> **Records**:
....
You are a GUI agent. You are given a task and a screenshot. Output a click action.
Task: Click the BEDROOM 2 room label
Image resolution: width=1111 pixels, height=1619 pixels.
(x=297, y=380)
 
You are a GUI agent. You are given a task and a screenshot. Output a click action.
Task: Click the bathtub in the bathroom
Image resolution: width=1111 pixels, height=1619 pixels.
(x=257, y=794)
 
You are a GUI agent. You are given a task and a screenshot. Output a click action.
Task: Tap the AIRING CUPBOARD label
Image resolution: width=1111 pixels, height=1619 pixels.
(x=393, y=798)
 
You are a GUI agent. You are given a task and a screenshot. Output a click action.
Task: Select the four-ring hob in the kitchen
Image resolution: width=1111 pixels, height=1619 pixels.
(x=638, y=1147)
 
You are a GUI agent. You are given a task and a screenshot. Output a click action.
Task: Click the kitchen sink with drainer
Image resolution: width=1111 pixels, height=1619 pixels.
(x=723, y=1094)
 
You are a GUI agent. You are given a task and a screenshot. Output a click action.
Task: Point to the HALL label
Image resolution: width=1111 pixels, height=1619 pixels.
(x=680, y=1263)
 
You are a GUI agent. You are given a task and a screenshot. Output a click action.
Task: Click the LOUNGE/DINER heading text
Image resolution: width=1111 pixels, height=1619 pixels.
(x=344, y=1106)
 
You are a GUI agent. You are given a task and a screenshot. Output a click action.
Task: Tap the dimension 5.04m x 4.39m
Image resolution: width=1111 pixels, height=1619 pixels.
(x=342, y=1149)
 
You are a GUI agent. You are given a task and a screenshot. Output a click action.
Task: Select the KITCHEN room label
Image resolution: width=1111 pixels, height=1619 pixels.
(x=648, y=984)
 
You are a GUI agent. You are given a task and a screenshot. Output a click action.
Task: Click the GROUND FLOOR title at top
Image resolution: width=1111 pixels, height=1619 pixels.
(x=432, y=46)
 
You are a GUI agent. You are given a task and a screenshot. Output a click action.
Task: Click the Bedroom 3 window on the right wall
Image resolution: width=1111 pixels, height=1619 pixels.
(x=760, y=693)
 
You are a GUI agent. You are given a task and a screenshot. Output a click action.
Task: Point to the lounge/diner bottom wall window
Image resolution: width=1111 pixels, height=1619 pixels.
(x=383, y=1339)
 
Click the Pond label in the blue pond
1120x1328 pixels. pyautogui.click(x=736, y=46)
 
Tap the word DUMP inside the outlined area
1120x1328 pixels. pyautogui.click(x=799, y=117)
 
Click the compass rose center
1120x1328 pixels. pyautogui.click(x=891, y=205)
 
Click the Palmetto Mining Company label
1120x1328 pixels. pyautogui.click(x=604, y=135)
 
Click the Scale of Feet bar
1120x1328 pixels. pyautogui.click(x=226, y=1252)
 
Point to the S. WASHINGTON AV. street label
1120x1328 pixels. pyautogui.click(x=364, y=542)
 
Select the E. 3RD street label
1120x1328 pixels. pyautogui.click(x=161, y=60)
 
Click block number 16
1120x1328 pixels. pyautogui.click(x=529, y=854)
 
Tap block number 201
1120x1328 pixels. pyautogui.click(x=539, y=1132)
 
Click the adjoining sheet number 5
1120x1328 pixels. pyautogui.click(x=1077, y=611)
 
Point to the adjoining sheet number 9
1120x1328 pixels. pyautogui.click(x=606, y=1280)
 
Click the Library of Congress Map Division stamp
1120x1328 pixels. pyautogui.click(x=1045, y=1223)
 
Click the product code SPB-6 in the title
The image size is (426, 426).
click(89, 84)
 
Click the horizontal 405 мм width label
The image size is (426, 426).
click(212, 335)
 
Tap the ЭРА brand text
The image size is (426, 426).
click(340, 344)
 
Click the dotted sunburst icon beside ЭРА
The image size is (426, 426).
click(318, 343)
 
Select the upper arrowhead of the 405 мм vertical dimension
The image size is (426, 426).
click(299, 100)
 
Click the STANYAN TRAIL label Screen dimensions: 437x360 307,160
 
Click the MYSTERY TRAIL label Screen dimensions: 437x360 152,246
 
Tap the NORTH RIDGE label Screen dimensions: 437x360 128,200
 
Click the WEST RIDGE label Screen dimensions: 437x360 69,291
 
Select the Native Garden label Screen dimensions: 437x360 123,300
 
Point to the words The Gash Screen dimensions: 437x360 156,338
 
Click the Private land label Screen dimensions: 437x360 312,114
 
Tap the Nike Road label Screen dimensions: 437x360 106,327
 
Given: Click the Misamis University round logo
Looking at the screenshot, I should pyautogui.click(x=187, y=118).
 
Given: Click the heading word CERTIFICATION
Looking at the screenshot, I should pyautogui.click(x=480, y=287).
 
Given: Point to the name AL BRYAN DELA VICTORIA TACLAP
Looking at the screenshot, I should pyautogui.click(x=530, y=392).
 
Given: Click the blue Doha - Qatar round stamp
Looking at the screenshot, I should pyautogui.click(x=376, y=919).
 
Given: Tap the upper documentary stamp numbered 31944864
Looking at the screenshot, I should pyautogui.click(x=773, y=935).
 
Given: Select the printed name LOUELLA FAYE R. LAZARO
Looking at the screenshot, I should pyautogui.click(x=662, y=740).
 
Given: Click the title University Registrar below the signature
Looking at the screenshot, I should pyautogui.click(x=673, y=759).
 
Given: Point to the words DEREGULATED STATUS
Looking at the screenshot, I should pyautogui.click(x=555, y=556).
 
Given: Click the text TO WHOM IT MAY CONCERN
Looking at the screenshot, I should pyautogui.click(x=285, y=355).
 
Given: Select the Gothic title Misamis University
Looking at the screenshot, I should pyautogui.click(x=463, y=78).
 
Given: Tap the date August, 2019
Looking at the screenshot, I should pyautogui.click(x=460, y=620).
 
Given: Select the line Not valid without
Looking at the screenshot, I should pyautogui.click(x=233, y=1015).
....
> **Aim**: Format the listing above as a numbered list, from its first line through the line containing "(x=342, y=1149)", with both ends included and blank lines omitted.

> **Problem solution**:
1. You are a GUI agent. You are given a task and a screenshot. Output a click action.
2. Task: Click the BEDROOM 2 room label
3. Image resolution: width=1111 pixels, height=1619 pixels.
4. (x=297, y=380)
5. You are a GUI agent. You are given a task and a screenshot. Output a click action.
6. Task: Click the bathtub in the bathroom
7. Image resolution: width=1111 pixels, height=1619 pixels.
8. (x=257, y=794)
9. You are a GUI agent. You are given a task and a screenshot. Output a click action.
10. Task: Tap the AIRING CUPBOARD label
11. Image resolution: width=1111 pixels, height=1619 pixels.
12. (x=393, y=798)
13. You are a GUI agent. You are given a task and a screenshot. Output a click action.
14. Task: Select the four-ring hob in the kitchen
15. Image resolution: width=1111 pixels, height=1619 pixels.
16. (x=638, y=1147)
17. You are a GUI agent. You are given a task and a screenshot. Output a click action.
18. Task: Click the kitchen sink with drainer
19. Image resolution: width=1111 pixels, height=1619 pixels.
20. (x=723, y=1094)
21. You are a GUI agent. You are given a task and a screenshot. Output a click action.
22. Task: Point to the HALL label
23. Image resolution: width=1111 pixels, height=1619 pixels.
24. (x=680, y=1263)
25. You are a GUI agent. You are given a task and a screenshot. Output a click action.
26. Task: Click the LOUNGE/DINER heading text
27. Image resolution: width=1111 pixels, height=1619 pixels.
28. (x=344, y=1106)
29. You are a GUI agent. You are given a task and a screenshot. Output a click action.
30. Task: Tap the dimension 5.04m x 4.39m
31. Image resolution: width=1111 pixels, height=1619 pixels.
32. (x=342, y=1149)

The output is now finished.